Single Asset Server License with Unity Free

I’m currently working on a smallish prototype project using Unity Free. I absolutely love the feature set that even the free edition offers. But there’s one thing that bothers me to no end. The lack of version control support. Sure you can somehow get it to work with GIT or Mercurial but it feels like a hack. I have a strong programming background and I’m pretty sure even hobbyist programmers are using version control these days. Therefore I don’t think making Asset Server Integration for a SINGLE user a Pro-Only feature is the best way to go. I for one plan to upgrade to Unity Pro as soon as I got something done worth publishing but having to work without version control until that happens is a huge pain.

Any chance that the Unity Team relaxes the asset server limitations for Unity Free a bit in the future?

Or allowing external version control for the free version.
As some of the “Unity Wisdom Panel” partitioners have suggested.
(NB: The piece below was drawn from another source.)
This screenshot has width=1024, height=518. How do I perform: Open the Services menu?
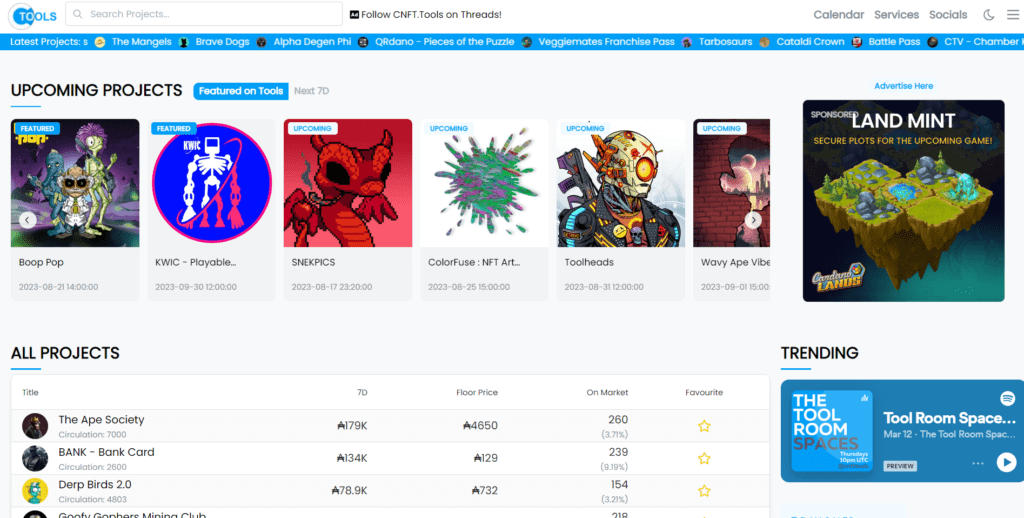point(896,14)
I understand that the version control is a key incentive for an upgrade to pro.
But I would assume anybody that get’s as far as completing something that is worth publishing.
Will switch to pro anyway. I know I will :slight_smile:

There is already so much incentive to switch to pro, just think about shadows, batching, occlusion culling, renderToTexture, …

Just give the new Comers like myself a chance to get to the point where I can get a product finished that is worth publishing.
And version control would help that effort tremendously :smiley:

Thanks for reading.

I guess you have missudnerstood how the Asset Server related licensing works.
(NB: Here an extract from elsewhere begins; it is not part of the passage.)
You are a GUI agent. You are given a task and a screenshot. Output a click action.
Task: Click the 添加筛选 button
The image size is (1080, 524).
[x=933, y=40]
You don’t pay for licenses on the server, the server is always unlimited.
What you do is pay per seat that can connect to it at all, but on the client side, not the server side.

As such its technically not possible to only offer “1 user environments”, even less so as the asset server is source available (to install it on linux reasonably at all)

Also as a single user you don’t need version control.

There are things like Dropbox, Filehamster (windows only), Time Machine (OSX standard present) which offer it without you investing extra time in fighting the asset server anomalies.

I did.

Of course it is. Give the free version the ability to use the Asset Server or like hallamasch said, make using an external Version Control like GIT (sorry) suck less. True the server wouldnt be restricted to one user but then again it is highly unlikely that a whole team sticks to the free version.

Please do NOT tell me what I need. As a professional (non-game) developer having version control is a must. Period. Those things you have listed are no alternatives.

I don’t disagree that it is a must for a professional developer.
But if you are one, you know that development costs a lot of time and money and someone has to pay that and free riders don’t do it, the free version already gets 70%+ of Unity Pro for free.

Those things I’ve listed are very well alternatives for 1 man shows and that is what you requested as far as I understand.
All 3 result in file versioning to the degree you get it with VCS or the Asset Server as well as 1 man team as neither will enable you to merge scenes, prefabs or any other binary data either for example.

Sure, only FileHamster gives you direct version comparision with the compare / merge tool of your choice, Dropbox / Time Machine require that you copy the current version out to do the delta manually.
If your hint is towards putting it on a global store: FileHamster can do ftp uploads to about anything you could have automatically along storing a new version or you can use the team feature to have it on a network drive etc etc. I’ve been using it for 4 years over SVN and GIT for anything I do on my own as it does its work automatically and on each file change (with configurable amount of minutes between revisions), nothing else so far came up to this granularity without a massive overhead of jumping around to issue new versions manually.

No they’re not. They’re terrible alternatives even for a one man show. I’ve tried uploading and syncing with Dropbox, besides the terrible upload speed you have to deal with, I have had problems with the windows and mac versions of unity’s config files making a mess. Secondly, I don’t appreciate the term “free rider”, because obviously unity chose to go free because they were simply not gaining enough profits. So, who do you think these so called “free riders” eventually become? Paid customers. Complain all you want, but I doubt unity would last very long in the enterprise game development toolset, Gaysoft.